### YOUR TASKS
A: Please retype the Seattle peace gathering transcript word for word, starting at "Nowhere in the" and ending at "that we've experienced.".
B: Using the Seattle peace gathering transcript, explain in one to three sentences why Reverend Andrew Larsen considers it part of his role to magnify the voices of people immersed in the situation.
C: In the Seattle peace gathering transcript, what did the interfaith group call on Washington's congressional delegation and President Biden to do?

Song and prayer no matter their faith.
Dozens of demonstrators gathered in downtown Seattle in November calling, begging for peace in Gaza.
This is the right place to be.
And we are here together.
And I'm feeling that sort of presence when we come together and stand for justice and peace and morality.
You don't have to be Jewish or Palestinian to be completely horrified by what we have seen and by what we continue to see.
They are Christian, Jewish, Muslim and more.
This group of interfaith leaders and supporters joined voices with the Washington Solidarity Statement for Peace and Justice in Israel Palestine, calling on Washington's congressional delegation and President Biden to de-escalate the violence in Gaza and demand an immediate cease fire.
Nowhere in the world should it be tolerated to see innocent people targeted not children, not babies now women, not elders, not men.
No civilians should be targeted.
This is definitely a very tense moment in a really in a in recent history.
It's probably the most intense moment that we've experienced.
Reverend Andrew Larsen knows the struggle for peace in the Middle East.
They say we could come in, but not with this, not with the mike.
Eight years ago, he brought his camera and Christian faith to the West Bank, producing a documentary, building relationships through his ministry, working with Peace Catalyst International.
He believes peacemaking requires both the desire and effort to truly understand struggle.
I think part of my role is to help magnify the voices of those who are actually immersed in the situation and have people like me from, you know, predominately white spaces here and understand what's really happening and how how people in these places actually experience what we observe.
I'm one of the co-executive directors of the Church Council of Greater Seattle.
For those who cannot visit Gaza, plead their case building coalition a world away while praying for peace that saves lives.
Politics is getting in the way of morality and humanity, and we have to change that.
In Seattle, Steve Higgins Northwest now, Joining us now are three returning guest and northwest now on the topic of peace.
pastor dan Whitmarsh with the lake bay community church.
kobe among the force in a peace activist here in tacoma, well known for driving his light blue peace bus around town and Lonnie Arnold with the Racial Reconciliation Network.
I want to acknowledge right from the jump here that these are hard questions.
So I want us to all assume good intent.

### RECORDED INFORMATION

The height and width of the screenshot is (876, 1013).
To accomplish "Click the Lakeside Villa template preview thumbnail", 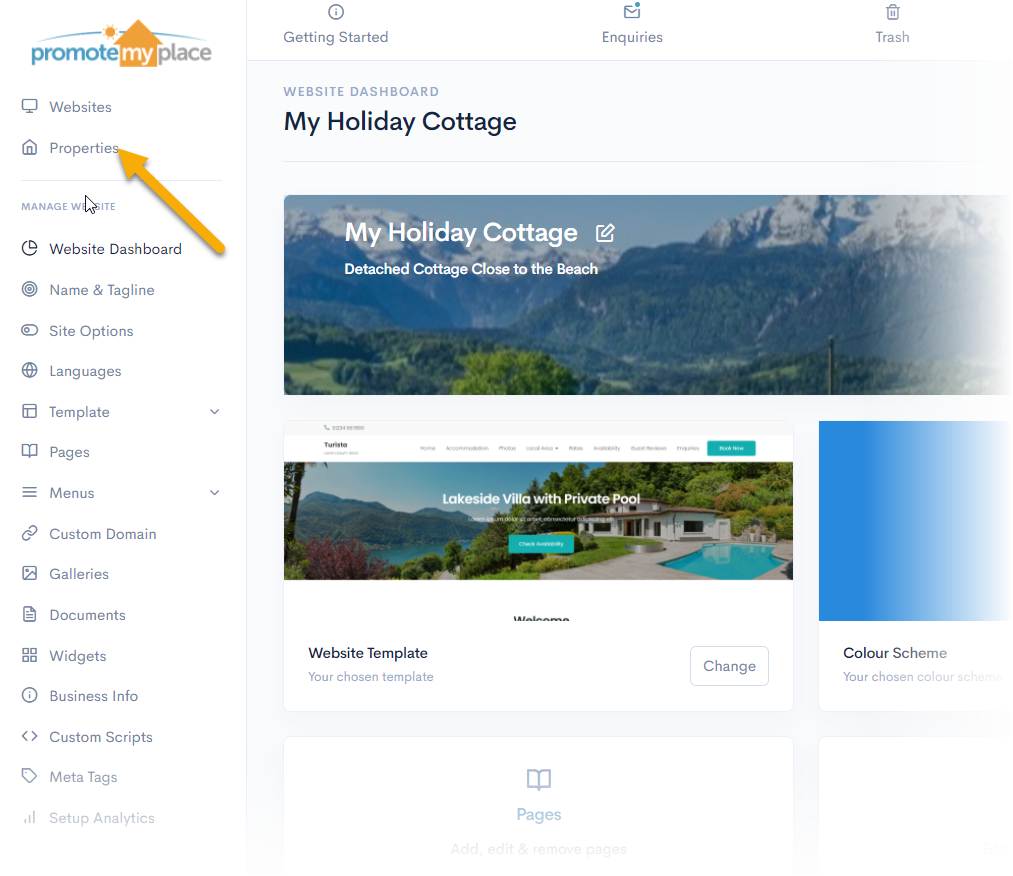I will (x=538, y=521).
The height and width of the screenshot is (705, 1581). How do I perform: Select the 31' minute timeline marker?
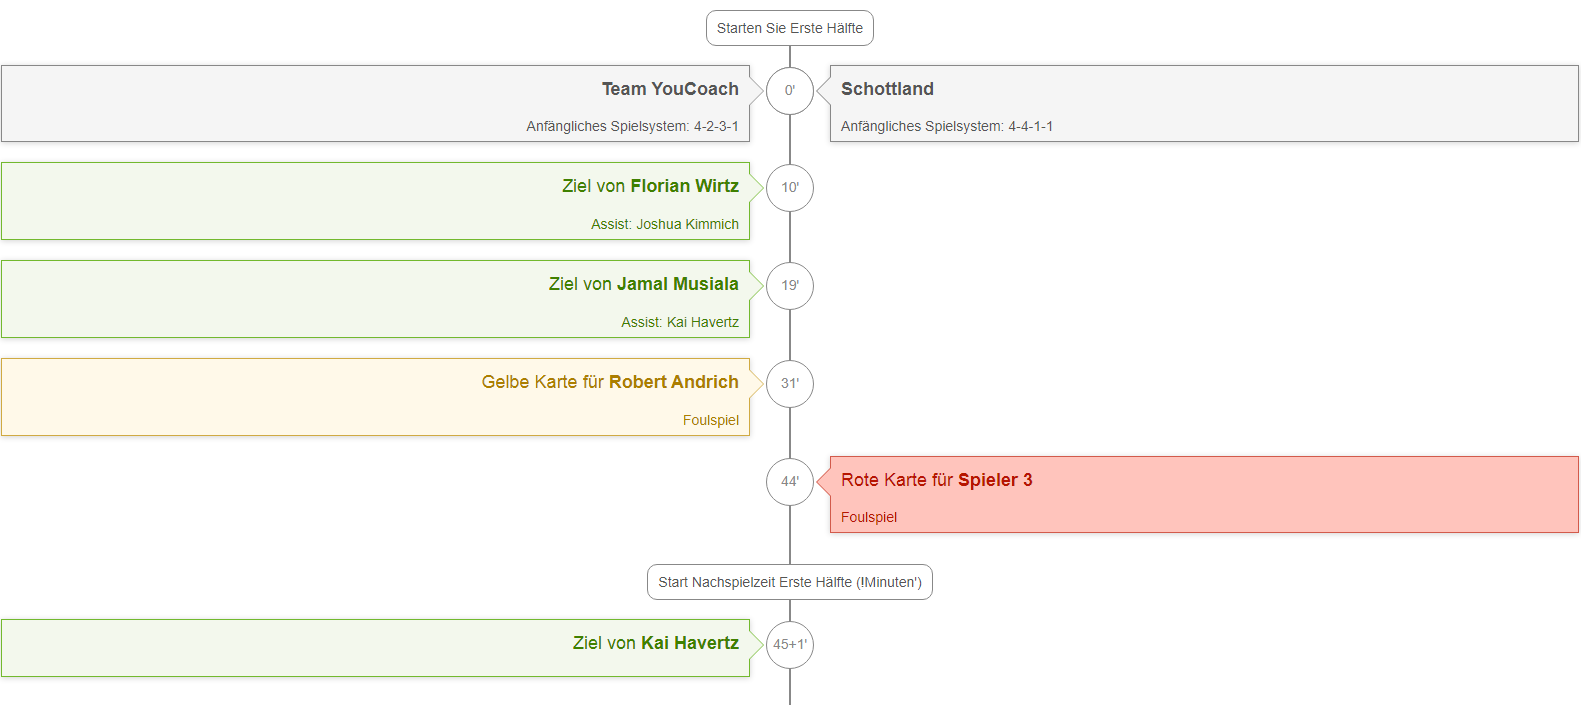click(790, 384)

### RESULTS IN ORDER
A:
Nowhere in the world should it be tolerated to see innocent people targeted not children, not babies now women, not elders, not men.
No civilians should be targeted.
This is definitely a very tense moment in a really in a in recent history.
It's probably the most intense moment that we've experienced.

B: He believes peacemaking requires both the desire and the effort to truly understand struggle. Magnifying those voices helps people like him from predominately white spaces understand what is really happening and how people in those places experience what others only observe.

C: To de-escalate the violence in Gaza and demand an immediate cease fire.